Your objective: Extract each line of the entries below that contains the string "element", matching case exactly.
Data to examine Start Marker
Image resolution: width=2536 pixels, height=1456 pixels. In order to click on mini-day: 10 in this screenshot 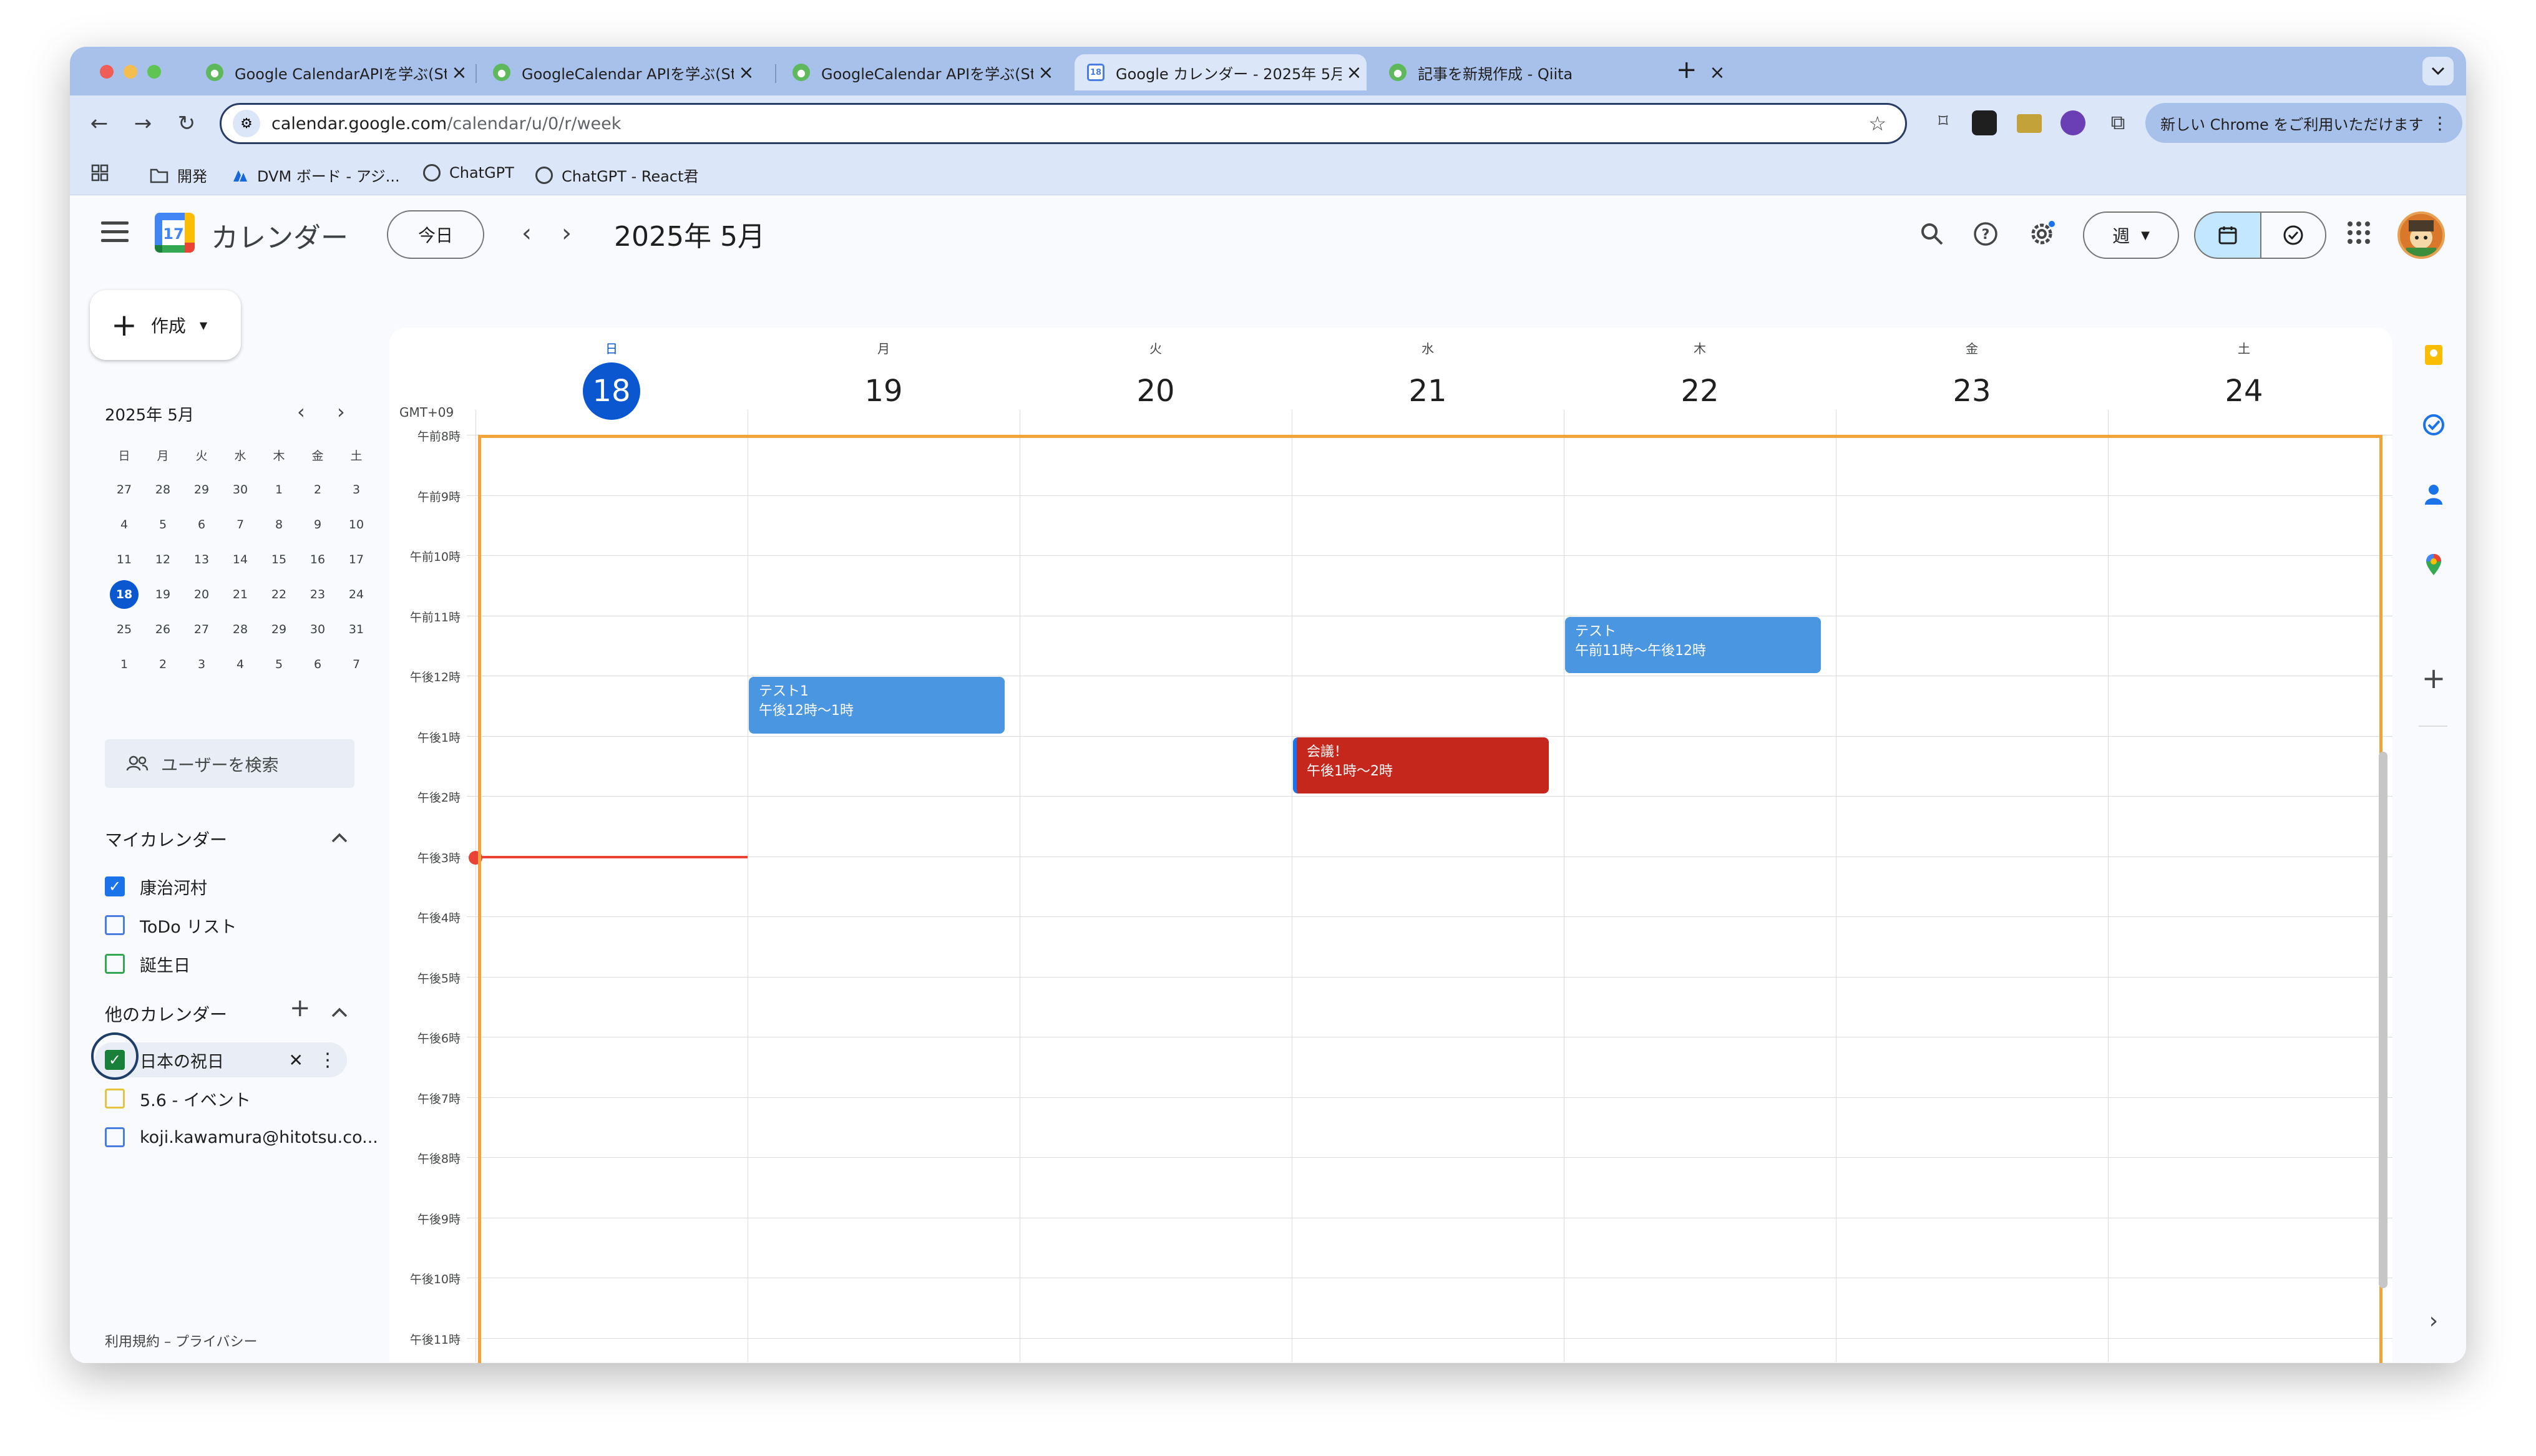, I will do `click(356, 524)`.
Data to examine End Marker
Data to examine Start Marker
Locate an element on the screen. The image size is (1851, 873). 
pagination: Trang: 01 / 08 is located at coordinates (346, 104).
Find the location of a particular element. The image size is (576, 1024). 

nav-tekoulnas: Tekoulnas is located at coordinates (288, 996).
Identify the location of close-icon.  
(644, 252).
Data to examine End Marker
Output:
Locate an element on the screen. The image size is (1851, 873). 
Find the location of a particular element. The image size is (576, 1024). 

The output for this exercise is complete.